The hybrid engine will come standard on the TRD Pro, which is just fine by us since the electric motor should provide a nice shove of low-end torque when off-roading. The i-Force Max powertrain will also be available on the Limited, Platinum, and 1794 Edition trims, while the base SR and mid-level SR5 will receive the non-hybrid turbocharged V6 only. A TRD Off-Road package will also be available on most trim levels, bringing monotube Bilstein dampers, Crawl Control, and Multi-Terrain Select.
Every 2022 Tundra will come standard with Toyota Safety Sense 2.5, the automaker’s latest suite of active safety and driver assist systems. TSS 2.5 includes automatic emergency braking with pedestrian and cyclist detection, junction turn assistance that monitors oncoming traffic, blind spot monitoring, rear cross-traffic alert, and automatic high beams. With standard adaptive cruise control and active lane centering, the Tundra should be as comfortable on a long freeway drive as its predecessor, which boasted a smooth, quiet ride.
Most impressively, the Tundra bundles all of those features in every trim, including the base SR. Most competitors, like the Ford F-150, Chevrolet Silverado 1500, and Ram 1500 require stepping into a higher trim or ticking an option box to get active safety and drive assist.
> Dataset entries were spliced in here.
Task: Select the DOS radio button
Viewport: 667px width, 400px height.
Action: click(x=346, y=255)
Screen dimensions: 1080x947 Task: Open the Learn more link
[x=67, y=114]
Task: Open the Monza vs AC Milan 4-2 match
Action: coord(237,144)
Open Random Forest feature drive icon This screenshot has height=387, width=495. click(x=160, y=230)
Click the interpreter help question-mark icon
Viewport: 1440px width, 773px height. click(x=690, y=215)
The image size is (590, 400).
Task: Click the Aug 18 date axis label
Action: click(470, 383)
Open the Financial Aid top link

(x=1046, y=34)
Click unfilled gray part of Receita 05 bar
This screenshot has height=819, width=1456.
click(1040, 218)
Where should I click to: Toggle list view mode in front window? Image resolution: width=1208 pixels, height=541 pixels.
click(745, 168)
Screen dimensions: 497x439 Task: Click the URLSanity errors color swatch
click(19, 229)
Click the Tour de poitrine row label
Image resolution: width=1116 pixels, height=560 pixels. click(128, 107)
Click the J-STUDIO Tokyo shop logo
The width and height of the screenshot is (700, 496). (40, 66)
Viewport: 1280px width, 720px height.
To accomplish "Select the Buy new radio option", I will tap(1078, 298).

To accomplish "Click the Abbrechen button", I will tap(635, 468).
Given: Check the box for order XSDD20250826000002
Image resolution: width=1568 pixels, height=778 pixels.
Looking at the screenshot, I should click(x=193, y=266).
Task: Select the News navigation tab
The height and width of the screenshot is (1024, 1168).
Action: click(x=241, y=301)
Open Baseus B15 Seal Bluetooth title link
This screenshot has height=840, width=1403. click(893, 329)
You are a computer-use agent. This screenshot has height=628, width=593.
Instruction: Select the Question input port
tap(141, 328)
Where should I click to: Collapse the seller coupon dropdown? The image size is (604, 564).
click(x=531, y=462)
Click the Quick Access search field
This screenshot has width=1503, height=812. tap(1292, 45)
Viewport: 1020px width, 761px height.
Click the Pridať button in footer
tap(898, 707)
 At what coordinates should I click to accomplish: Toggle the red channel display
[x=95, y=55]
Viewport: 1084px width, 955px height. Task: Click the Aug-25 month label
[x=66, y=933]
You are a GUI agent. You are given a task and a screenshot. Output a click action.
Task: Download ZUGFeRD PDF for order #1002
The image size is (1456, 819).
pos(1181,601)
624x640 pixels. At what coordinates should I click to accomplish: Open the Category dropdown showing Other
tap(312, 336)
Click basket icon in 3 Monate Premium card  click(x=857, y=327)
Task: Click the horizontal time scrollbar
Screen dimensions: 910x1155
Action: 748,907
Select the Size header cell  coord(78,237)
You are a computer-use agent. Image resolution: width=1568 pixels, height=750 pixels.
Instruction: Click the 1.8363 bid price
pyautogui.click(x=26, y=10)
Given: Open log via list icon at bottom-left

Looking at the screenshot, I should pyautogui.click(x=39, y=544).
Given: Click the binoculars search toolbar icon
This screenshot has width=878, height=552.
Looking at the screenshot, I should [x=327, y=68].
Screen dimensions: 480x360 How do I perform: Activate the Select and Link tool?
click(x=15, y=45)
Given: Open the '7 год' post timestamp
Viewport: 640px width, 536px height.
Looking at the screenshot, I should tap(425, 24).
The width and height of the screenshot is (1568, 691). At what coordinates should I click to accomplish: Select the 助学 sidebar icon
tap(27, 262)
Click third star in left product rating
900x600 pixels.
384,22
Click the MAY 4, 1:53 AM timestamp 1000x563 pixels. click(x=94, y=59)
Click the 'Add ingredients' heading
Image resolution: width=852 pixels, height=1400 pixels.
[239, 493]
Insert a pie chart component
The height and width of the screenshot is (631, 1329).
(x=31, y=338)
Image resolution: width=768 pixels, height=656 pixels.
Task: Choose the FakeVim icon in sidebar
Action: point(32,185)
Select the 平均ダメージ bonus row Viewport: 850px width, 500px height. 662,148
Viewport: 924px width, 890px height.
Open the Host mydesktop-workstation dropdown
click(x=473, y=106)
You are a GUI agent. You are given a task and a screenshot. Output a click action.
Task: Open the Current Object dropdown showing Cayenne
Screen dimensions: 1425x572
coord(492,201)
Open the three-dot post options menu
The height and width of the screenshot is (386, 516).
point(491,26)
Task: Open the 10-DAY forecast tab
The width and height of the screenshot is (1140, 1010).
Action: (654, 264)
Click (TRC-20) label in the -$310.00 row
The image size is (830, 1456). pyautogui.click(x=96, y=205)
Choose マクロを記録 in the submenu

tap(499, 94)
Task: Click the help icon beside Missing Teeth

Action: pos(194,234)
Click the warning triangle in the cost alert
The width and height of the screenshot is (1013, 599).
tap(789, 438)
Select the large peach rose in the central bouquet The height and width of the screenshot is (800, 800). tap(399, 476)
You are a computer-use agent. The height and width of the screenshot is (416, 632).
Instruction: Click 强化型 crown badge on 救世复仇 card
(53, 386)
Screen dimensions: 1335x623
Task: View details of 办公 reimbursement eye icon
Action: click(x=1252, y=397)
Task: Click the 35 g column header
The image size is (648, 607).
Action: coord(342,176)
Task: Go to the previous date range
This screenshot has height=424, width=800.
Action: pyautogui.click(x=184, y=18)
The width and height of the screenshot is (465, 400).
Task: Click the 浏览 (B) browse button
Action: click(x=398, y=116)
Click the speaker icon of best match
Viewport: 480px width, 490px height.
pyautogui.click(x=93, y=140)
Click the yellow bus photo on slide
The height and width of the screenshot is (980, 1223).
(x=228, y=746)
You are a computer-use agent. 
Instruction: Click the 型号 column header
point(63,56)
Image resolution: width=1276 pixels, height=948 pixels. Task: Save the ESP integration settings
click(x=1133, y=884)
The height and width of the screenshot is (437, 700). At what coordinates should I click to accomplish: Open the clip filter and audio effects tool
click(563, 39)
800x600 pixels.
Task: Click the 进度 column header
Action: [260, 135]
Only the Nissan Titan comes close, with standard automatic emergency braking and collision monitoring, though it does charge more for adaptive cruise and other driver-assistance features.
When, Where, And How Much?
The 2022 Toyota Tundra is still a few months away from its market launch, due in dealers by the end of the year. Unfortunately, the automaker isn’t ready to announce pricing or specifications like ground clearance and i-Force Max towing capacity, but we’re reasonably confident the truck won’t be much more expensive than its predecessor. Plan on a base SR 4×2 costing around $36,000, with the volume SR5 CrewMax 4×4 demanding $45,000 or so. A fully loaded TRD Pro or 1794 Edition should be right about $60,000 with every box ticked, boasting segment-best power and torque to match.
We’ll know more about the Tundra in the coming months, and we’re excited to get behind the wheel and try out the stiff new platform, multi-link rear suspension, and turbocharged powertrains first-hand. While it likely won’t upset the Ford F-150 as the king of the full-size hill, the new Tundra should be very good at keeping its loyal customers happy while also inviting a few more buyers into the fold.